Swizzle howls, looks just like a little wolf. I think he learned from the coyotes but he howls whenever the Empire carpet commercial goes on. My husband plays it from the Ipad, Swizzle's loves to howl.


----------



## Luce (Mar 4, 2013)

When I was kid we had a mini and toy poodle. They both howled when the fire whistle went off. I could still see them in my mind on the back porch sitting together with their heads stretched out and their mouths puckered. So darn cute!

Luce hasn't howled yet. I know it's in there  She does have an assortment of vocalizations from barking to whining. When she gets to the point of giving up because I am not giving in, her bark softens and comes out in mumbles almost as if she is trying to speak to me. Very cute!


----------



## Tiny Poodles (Jun 20, 2013)

My girls do for about 60 seconds every time that I leave -interestingly the bigger one is a soprano and the smaller one is a baritone. They hit the same notes every time.


Sent from Petguide.com Free App


----------



## all that jazz (Feb 6, 2011)

Jazz howls only to ambulances.


----------



## Poodlebeguiled (May 27, 2013)

Oh yes! I forgot about sirens. That get's 'em going every time. lol.


----------



## poodlecrazy51 (Dec 31, 2012)

Poodlebeguiled said:


> This is all very interesting. I enjoyed reading your posts. Jose` isn't a Poodle but he howls as well as a wolf. He puts his head back and his little mouth gets shaped into an O. And out comes this long, drawn out howl. He howls when he hears coyotes out behind my place. He howls for other reasons too. I have a video of him. I should post it some time.
------------
**Objectives**.
[a] In the forum thread about howling dogs, what does Jazz howl at?
[b] List every name that appears as a post header in the forum thread about howling dogs.
[c] From the forum thread about howling dogs, copy the passage starting with "Swizzle howls, looks" and going on through "So darn cute!".

[Stored items]
------------
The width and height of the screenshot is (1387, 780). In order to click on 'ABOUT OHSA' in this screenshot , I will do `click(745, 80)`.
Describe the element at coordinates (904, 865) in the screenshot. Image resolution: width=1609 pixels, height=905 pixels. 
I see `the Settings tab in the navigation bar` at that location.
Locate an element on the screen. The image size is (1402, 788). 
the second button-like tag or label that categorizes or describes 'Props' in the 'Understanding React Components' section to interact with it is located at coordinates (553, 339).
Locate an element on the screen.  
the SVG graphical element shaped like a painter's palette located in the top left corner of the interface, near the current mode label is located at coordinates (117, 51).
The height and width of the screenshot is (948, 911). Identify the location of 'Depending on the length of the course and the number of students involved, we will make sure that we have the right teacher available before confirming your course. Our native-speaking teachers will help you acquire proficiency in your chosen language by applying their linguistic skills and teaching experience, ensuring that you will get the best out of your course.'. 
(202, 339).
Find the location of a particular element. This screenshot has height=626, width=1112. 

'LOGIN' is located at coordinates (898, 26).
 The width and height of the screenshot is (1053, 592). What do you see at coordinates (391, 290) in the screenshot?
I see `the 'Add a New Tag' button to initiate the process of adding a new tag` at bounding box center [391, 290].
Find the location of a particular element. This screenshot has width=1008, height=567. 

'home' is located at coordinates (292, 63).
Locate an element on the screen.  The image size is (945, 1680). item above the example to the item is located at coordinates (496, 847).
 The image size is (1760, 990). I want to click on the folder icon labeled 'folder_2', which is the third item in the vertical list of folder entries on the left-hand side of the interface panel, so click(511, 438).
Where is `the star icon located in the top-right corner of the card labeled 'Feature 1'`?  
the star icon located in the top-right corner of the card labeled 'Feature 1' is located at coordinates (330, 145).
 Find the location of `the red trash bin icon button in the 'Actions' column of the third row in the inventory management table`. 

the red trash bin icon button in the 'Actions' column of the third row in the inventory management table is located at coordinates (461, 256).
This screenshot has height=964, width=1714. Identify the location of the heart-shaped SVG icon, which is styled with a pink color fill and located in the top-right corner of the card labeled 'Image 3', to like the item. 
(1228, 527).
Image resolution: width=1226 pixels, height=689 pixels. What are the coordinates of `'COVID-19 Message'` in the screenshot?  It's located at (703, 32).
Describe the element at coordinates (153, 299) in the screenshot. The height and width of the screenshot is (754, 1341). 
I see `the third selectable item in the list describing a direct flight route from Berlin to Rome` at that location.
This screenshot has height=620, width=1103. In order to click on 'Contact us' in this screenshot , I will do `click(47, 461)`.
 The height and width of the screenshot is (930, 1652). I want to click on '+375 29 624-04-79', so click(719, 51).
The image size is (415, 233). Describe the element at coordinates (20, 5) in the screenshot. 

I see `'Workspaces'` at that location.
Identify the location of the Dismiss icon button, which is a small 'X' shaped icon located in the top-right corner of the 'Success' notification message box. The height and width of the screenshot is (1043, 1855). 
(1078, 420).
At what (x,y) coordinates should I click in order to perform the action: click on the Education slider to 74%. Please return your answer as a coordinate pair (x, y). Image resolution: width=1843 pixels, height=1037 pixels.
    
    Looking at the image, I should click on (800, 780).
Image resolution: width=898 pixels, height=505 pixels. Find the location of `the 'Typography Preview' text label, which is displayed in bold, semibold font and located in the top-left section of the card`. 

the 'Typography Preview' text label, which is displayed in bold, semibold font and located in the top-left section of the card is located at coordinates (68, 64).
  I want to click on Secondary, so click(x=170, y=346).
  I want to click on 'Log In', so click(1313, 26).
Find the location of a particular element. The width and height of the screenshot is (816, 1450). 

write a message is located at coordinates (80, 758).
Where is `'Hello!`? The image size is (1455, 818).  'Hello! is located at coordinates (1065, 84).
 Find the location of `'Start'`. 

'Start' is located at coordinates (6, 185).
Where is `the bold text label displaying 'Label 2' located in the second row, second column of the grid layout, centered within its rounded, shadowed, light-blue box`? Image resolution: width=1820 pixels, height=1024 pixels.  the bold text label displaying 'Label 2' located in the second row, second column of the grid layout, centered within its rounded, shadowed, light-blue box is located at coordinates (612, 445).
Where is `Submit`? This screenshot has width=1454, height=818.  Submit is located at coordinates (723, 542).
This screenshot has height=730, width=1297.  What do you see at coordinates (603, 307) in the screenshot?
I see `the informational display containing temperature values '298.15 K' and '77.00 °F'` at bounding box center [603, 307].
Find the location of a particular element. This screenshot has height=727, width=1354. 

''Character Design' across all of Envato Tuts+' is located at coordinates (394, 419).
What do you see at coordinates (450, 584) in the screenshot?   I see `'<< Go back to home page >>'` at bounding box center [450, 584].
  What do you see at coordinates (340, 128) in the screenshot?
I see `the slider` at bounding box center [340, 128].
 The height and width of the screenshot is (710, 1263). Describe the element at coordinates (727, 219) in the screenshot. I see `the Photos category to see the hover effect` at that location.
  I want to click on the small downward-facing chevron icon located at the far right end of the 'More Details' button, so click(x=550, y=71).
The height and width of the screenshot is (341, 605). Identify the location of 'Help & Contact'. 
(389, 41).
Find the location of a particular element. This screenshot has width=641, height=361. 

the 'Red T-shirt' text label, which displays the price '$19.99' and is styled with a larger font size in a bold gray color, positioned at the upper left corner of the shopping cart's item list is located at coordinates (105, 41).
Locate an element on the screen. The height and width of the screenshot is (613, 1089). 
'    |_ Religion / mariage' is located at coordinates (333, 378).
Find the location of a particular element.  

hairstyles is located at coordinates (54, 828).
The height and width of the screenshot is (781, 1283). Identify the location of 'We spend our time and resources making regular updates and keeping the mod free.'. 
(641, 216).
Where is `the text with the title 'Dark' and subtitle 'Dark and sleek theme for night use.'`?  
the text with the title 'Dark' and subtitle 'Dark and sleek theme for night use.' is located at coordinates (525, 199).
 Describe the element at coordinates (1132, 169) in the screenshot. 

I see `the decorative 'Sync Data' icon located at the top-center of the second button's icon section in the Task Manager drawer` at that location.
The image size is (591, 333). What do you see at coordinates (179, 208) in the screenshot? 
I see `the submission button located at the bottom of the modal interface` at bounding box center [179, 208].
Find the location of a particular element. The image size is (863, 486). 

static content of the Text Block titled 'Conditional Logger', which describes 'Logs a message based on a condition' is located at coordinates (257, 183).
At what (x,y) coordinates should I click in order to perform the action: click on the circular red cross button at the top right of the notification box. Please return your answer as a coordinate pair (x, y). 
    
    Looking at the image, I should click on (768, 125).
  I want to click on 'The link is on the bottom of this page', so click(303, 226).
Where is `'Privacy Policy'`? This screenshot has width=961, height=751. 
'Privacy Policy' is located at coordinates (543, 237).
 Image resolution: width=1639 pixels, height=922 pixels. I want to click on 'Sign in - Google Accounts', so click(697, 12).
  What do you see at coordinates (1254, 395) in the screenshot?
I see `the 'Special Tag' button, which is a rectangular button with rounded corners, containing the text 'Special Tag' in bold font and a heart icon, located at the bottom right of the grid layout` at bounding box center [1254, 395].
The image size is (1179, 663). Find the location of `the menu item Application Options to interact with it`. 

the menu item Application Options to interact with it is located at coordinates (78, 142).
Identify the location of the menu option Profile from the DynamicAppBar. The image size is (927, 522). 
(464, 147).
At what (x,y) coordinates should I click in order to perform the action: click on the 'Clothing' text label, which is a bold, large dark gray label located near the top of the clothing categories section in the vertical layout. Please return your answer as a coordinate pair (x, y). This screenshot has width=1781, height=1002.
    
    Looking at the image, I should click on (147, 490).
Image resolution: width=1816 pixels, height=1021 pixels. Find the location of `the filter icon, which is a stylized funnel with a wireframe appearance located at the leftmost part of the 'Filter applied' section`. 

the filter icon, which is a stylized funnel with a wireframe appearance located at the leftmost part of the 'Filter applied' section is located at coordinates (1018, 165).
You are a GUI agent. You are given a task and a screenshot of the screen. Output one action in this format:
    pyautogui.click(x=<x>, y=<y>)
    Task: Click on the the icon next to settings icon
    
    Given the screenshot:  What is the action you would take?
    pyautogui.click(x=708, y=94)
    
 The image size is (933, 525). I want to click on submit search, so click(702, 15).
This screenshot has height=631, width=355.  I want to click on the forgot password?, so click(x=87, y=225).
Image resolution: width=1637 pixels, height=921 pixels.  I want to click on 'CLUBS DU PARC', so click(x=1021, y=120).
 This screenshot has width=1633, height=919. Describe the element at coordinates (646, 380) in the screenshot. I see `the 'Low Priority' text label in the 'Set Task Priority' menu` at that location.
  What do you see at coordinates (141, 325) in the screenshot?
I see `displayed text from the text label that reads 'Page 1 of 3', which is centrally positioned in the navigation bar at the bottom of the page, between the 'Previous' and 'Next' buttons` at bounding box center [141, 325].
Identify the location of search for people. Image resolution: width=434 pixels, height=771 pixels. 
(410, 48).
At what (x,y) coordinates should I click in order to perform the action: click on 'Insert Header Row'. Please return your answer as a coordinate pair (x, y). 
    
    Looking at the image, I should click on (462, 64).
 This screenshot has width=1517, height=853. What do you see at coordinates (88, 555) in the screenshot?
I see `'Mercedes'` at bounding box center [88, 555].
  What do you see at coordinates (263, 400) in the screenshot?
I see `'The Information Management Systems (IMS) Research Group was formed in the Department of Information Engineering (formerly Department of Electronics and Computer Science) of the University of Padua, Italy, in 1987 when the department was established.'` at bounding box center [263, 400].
------------
**Answers to the exercises**.
[a] Jazz howls only to ambulances.

[b] Luce, Tiny Poodles, all that jazz, Poodlebeguiled, poodlecrazy51

[c]
Swizzle howls, looks just like a little wolf. I think he learned from the coyotes but he howls whenever the Empire carpet commercial goes on. My husband plays it from the Ipad, Swizzle's loves to howl.


----------



## Luce (Mar 4, 2013)

When I was kid we had a mini and toy poodle. They both howled when the fire whistle went off. I could still see them in my mind on the back porch sitting together with their heads stretched out and their mouths puckered. So darn cute!